When the famously reclusive J.D. Salinger died at the age of 91, some readers believed a flood of posthumous releases would soon follow. A year after his death, can we still hope for them?
After crafting a small canon of best-selling novels, novellas and short story collections, J.D. Salinger stopped publishing in 1965. In the decades following, he became perhaps the country’s most famous recluse, avoiding the public eye for over half a century while his work, particularly 1951’s Catcher In The Rye, only grew in stature as successive generations discovered it.
In 1965, readers surely hoped Salinger was at his home in Cornish, N.H. banging away at his typewriter on some new piece of fiction that would soon see the light of day. But as the decades drifted by, it became increasingly apparent that, if he was working, he wasn’t interested in sharing. The closest the world came to having a “new” Salinger book published was when a small press secured and then lost permission to publish a 26,000-word novella called Hapsworth 16, 1924 which had originally appeared in The New Yorker.
"There is a marvelous peace in not publishing," Salinger told the New York Times in a rare 1974 interview. "I like to write. I love to write. But I write just for myself and my own pleasure."

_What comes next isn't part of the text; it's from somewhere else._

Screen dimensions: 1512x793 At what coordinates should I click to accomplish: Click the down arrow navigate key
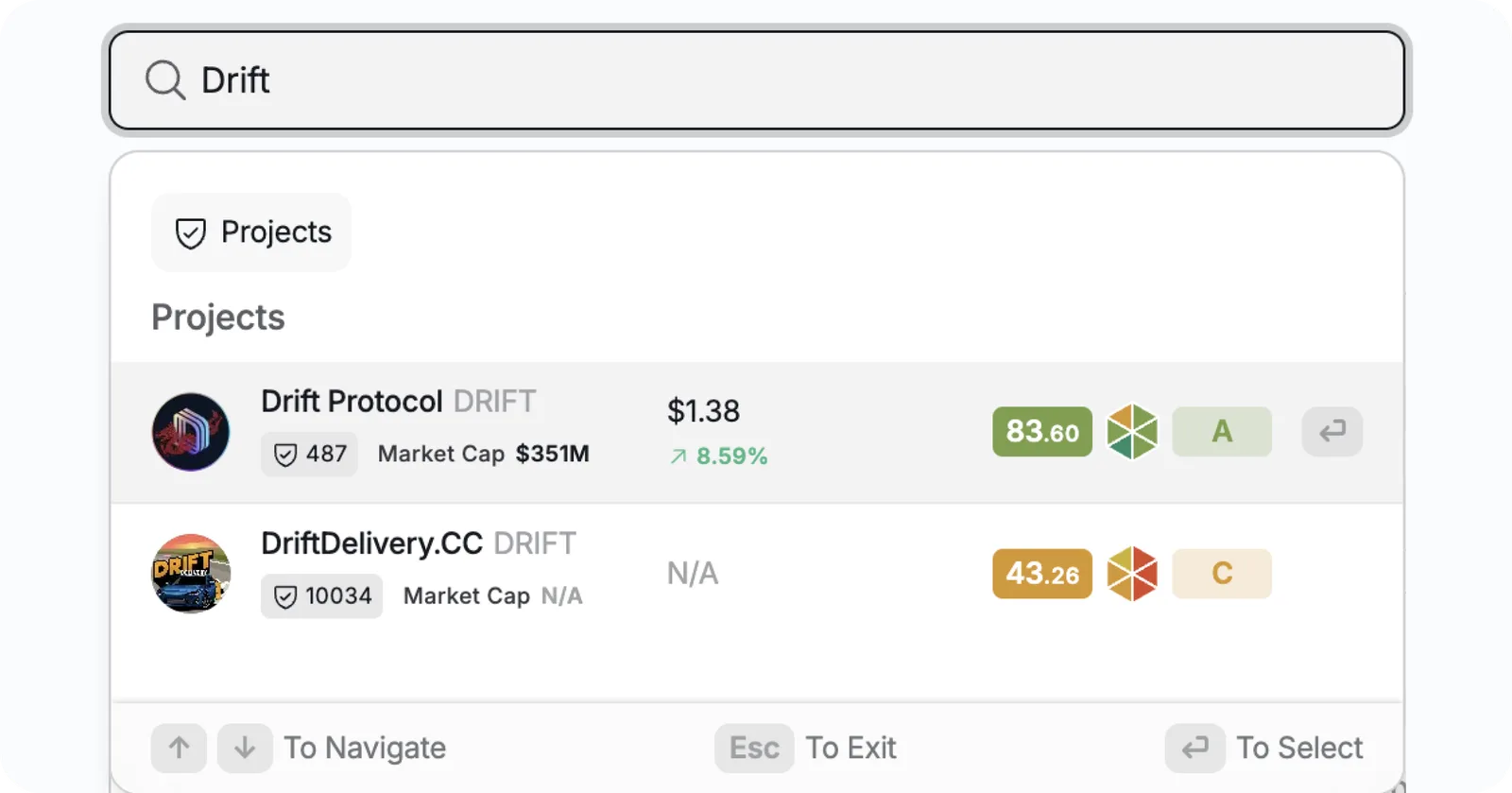(245, 749)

During his self-imposed publishing exile, Salinger proved not merely a private person, but a litigious one, quick to unleash his power of attorney whenever he felt his solitude, work or reputation threatened. In 1986, he sued to stop Ian Hamilton from publishing an unauthorized biography. The book did eventually come out, but only after Salinger’s own correspondence had been excised. In 1995, Iranian film director Dariush Mehrjui produced a loose adaptation of Franny and Zooey, but Salinger was successful in preventing it from being shown in the U.S. In 2009, he prevented an unauthorized sequel to Catcher in the Rye called 60 Years Later: Coming Through the Rye from being published in North America, though the book was released in Britain to a critical drubbing and may still see a stateside release depending on the result of the plagiarism case still pending after Salinger’s death.

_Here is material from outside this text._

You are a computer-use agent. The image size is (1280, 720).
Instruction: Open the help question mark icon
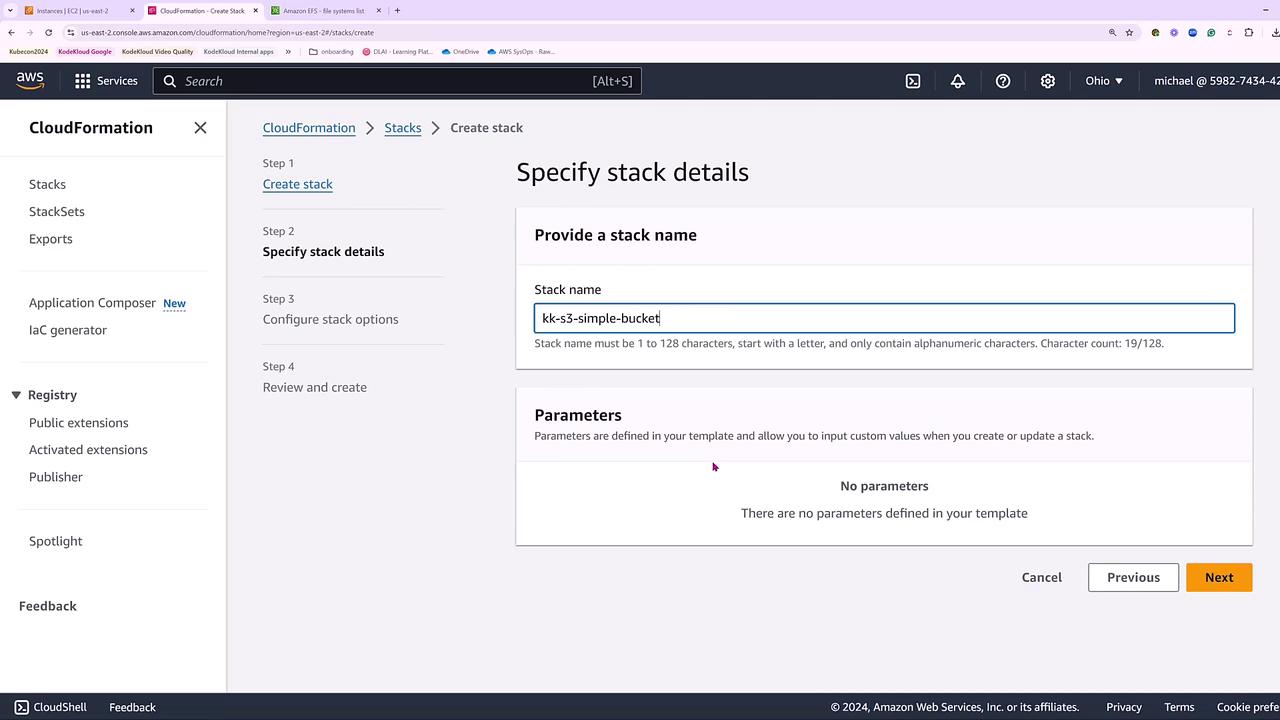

Upon his death last year, it was speculated that soon we would all see just what Salinger had been up to during the last 45 years. Posthumous releases are de rigueur for highly regarded literary authors – the estate of David Foster Wallace, who died in 2008, will oversee this year’s release of The Pale King, a novel he was working on at the time of his death. Three posthumous short story collections by Kurt Vonnegut have hit the shelves since his passing. And then there are those authors we never knew much about before their deaths – figures like Franz Kafka, John Kennedy O’Toole, Roberto Bolano and the mega-selling Stieg Larsson, just to name a few.
“I wonder now if we’ll see more stories,” novelist T.C. Boyle told USA Today last year. “I absolutely hope so. I hope he's been writing some great stories that will blow us away."
When Salinger died, there were even whispers that we might see filmed versions of his books, a concept he had been adamantly opposed to during his lifetime after seeing his short story “Uncle Wiggly in Connecticut” bastardized as the Susan Hayward vehicle My Foolish Heart. Robert Pattinson as Holden Caulfield, anyone?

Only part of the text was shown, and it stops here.